- SOURCE DOCUMENT -
* * * * *
Max Baucus thinks it might be a “train wreck.” David Brooks is predicting chaos. And Democratic senators are telling the White House they are panicked. They’re all talking about Obamacare and what happens next year, when it starts making insurance coverage available to nearly all Americans.
Believe it or not, the conversation represents progress. Instead of talking about whether we should have a health care reform law, we’re talking about how well (or not well) the law is going to work. So let me spoil the surprise for you: It’s not going to work as well as many of us would like, and the initial adjustment may not be easy. The whole enterprise is going to be a work in progress. And that'll be ok—because it will still do a lot of good and make life better for most people, particularly with the passage of time.
As even Obamacare’s most ardent defenders have said from the start, the law is far from ideal. The architects of reform had to make all sorts of compromises, just to get the law past lobbyists and obstructionist Republicans.1 And then, after finally enacting the historic legislation in early 2010, they had to spend most of the next three years fighting repeal. In Washington, Republican congressional leadership has repeatedly blocked funding for implementing the law. At the state level, conservative officials are at best indifferent to its success and at worse outright hostile to it. This last part is no small thing, given the leeway state officials have over the law's implementation. In states like Florida and Texas, officials have already indicated they won't be expanding eligibility for their Medicaid programs—depriving millions of health insurance.
This helps explain why even supporters of the law are nervous about what happens this fall, when the new insurance “exchanges” are supposed to open for business. The exchanges are the new online marketplaces through which people without employer insurance can buy insurance directly and, depending on their incomes, qualify for tax credits that offset the cost. The idea is to make them pretty simple: You go online, enter in some financial information about you and your family, and learn what kind of insurance you can get. If you’re poor, you’ll be instructed to enroll in Medicaid, assuming your state makes it available. If you’re not poor, then you’ll get to choose from among a set of regulated plans—each with a comprehensive set of benefits, and priced in ways that you can make real apples-to-apples comparisons. And if your income is less than four times the poverty line, or about $94,000 a year for a family of four, you’ll learn about tax credits to offset the cost of the premiums—the less money you make, the bigger the tax credits you get will be.
* * * * *
- GIVEN INFORMATION -

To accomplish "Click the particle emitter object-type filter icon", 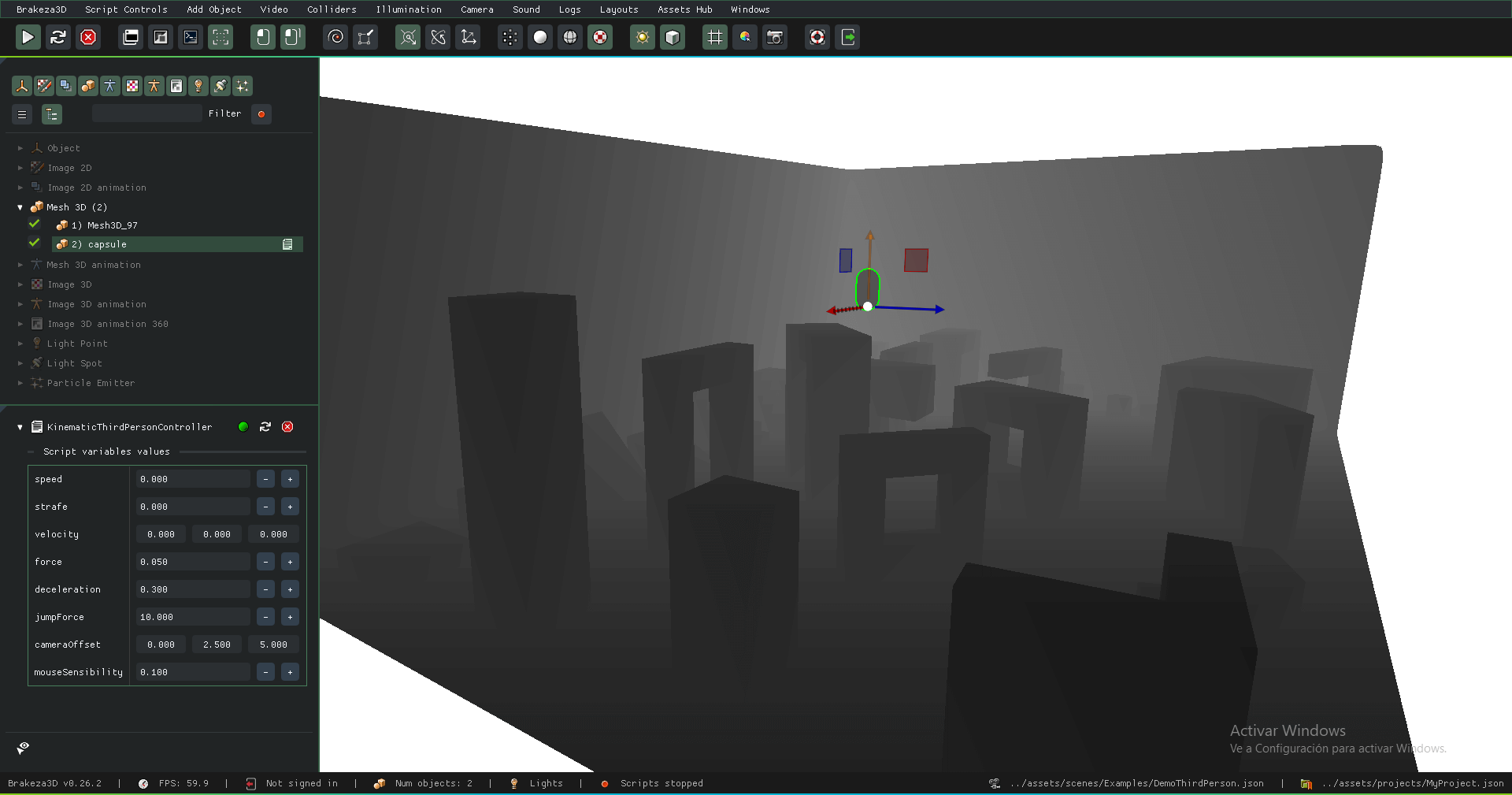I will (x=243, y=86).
* * * * *
- WORK TASK A -
In the article on Obamacare, what income level qualifies a family of four for tax credits toward premiums?
- WORK TASK B -
Please continue the article on Obamacare from the end of its last paragraph.
The material has no connection to the article on Obamacare.

- FINAL ANSWER A -
An income less than four times the poverty line, or about $94,000 a year for a family of four.

- FINAL ANSWER B -
But constructing such a system is complicated. It requires, among other things, collecting a lot of information. A prototype form that the federal government released in March ago had 21 pages, although it would seem like less online and not everybody would have to fill out the whole thing. A well-functioning exchange also requires seamless, near-instant communication between the federal government (which is in charge of the tax credits) and the states (which run Medicaid and, in at least some states, will be running the exchanges). That’s a substantial information technology challenge, particularly since the security needs to be ironclad. Even the states most committed to the new law, and with the best resources for doing so, have struggled with this. In conversations over the last year, I’ve heard the phrase “white knuckles” more than once. You can imagine what it’s like in states where officials are ambivalent.
Other challenges have nothing to do with logistics—and everything to do with the inevitable complications of trying to fix a broken insurance market. A good example of this is all the talk about “sticker shock.” Come the fall, when people start shopping for coverage on the exchanges, some of them will see higher prices than they’ve seen before. Partly that's because people with lousy insurance will finally be getting decent insurance; the price will be higher but the coverage will be more comprehensive. The other source of sticker shock will the end of discrimination based on medical condition. That will mean lower premiums for people who suffer under this system—namely, the old and the sick. But it will also mean higher premiums for people who benefit under this system—the young and the healthy.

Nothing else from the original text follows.